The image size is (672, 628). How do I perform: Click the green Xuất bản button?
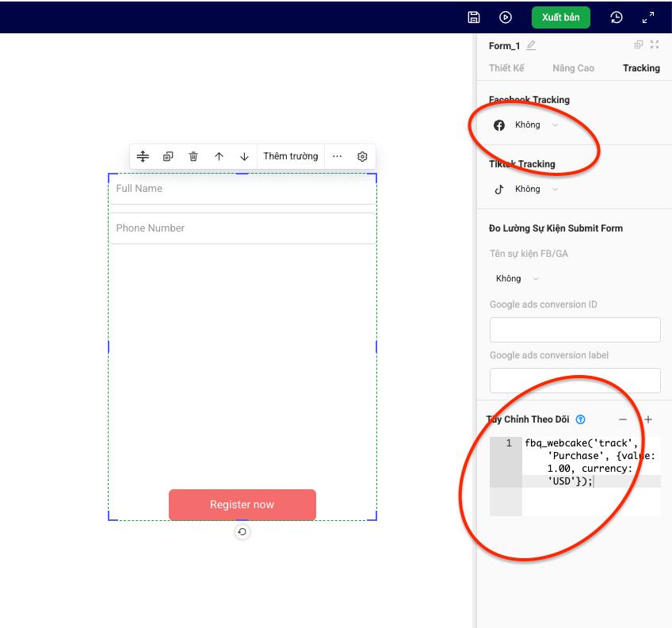tap(560, 17)
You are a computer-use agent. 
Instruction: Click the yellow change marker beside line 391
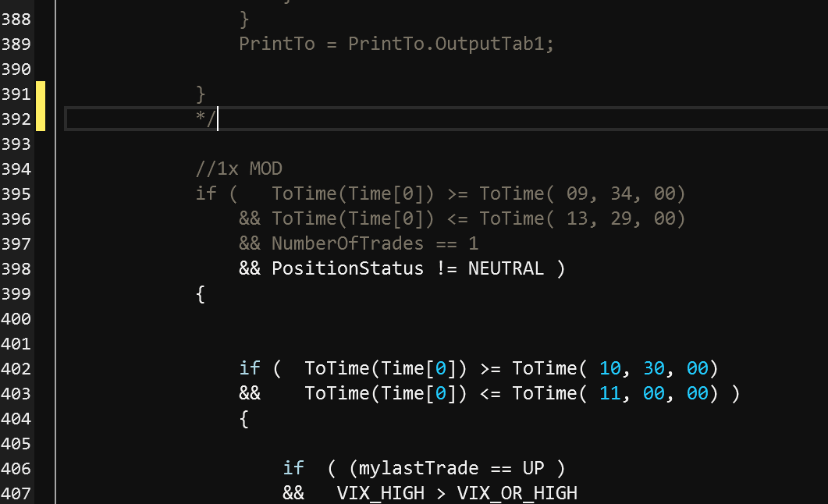coord(41,94)

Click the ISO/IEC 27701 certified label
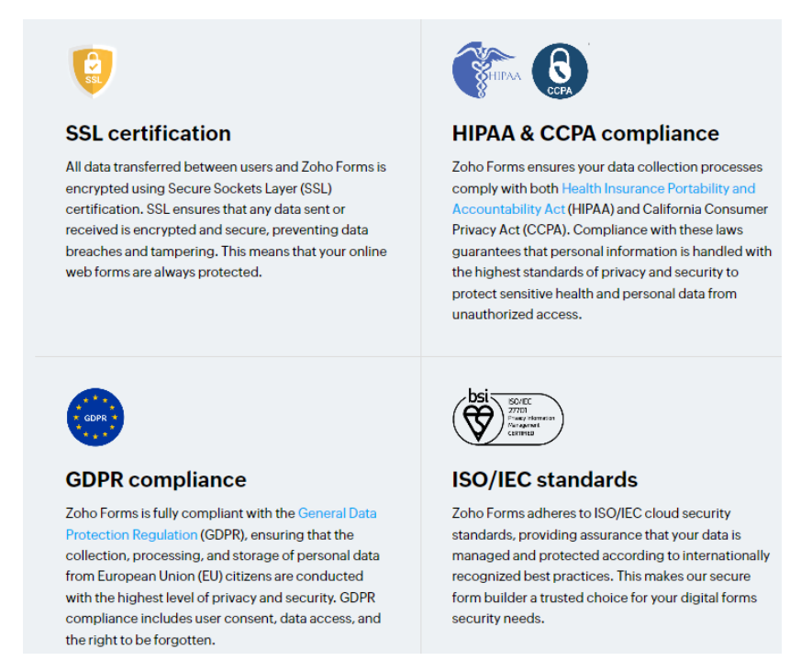(533, 419)
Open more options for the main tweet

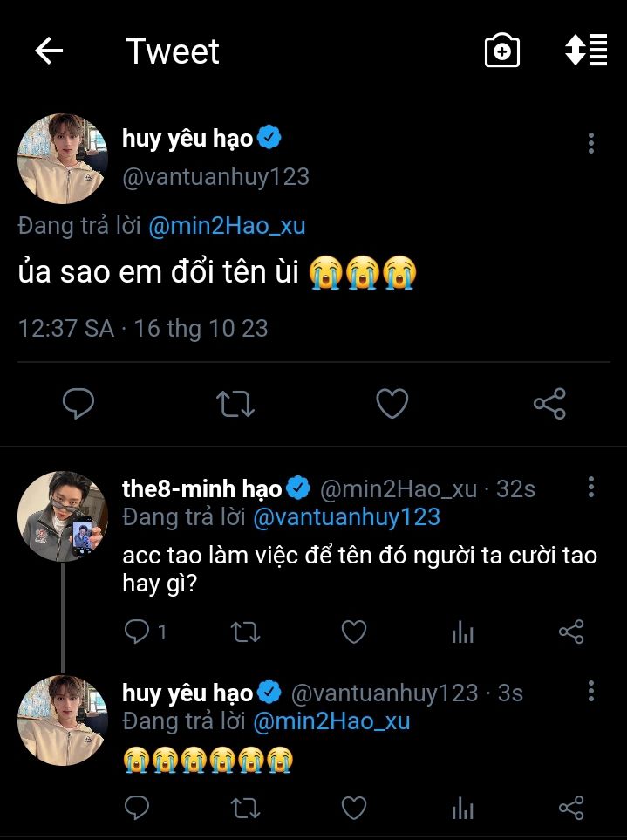591,143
──────────
Problem description: Leaving out the pictures, print exactly and only the lines from the one containing "You are a computer-use agent." through the last line of the records.

Exercise answer:
You are a computer-use agent. 
Instruction: Click the yellow change marker beside line 391
coord(41,94)

Click the ISO/IEC 27701 certified label
(533, 419)
Open more options for the main tweet

591,143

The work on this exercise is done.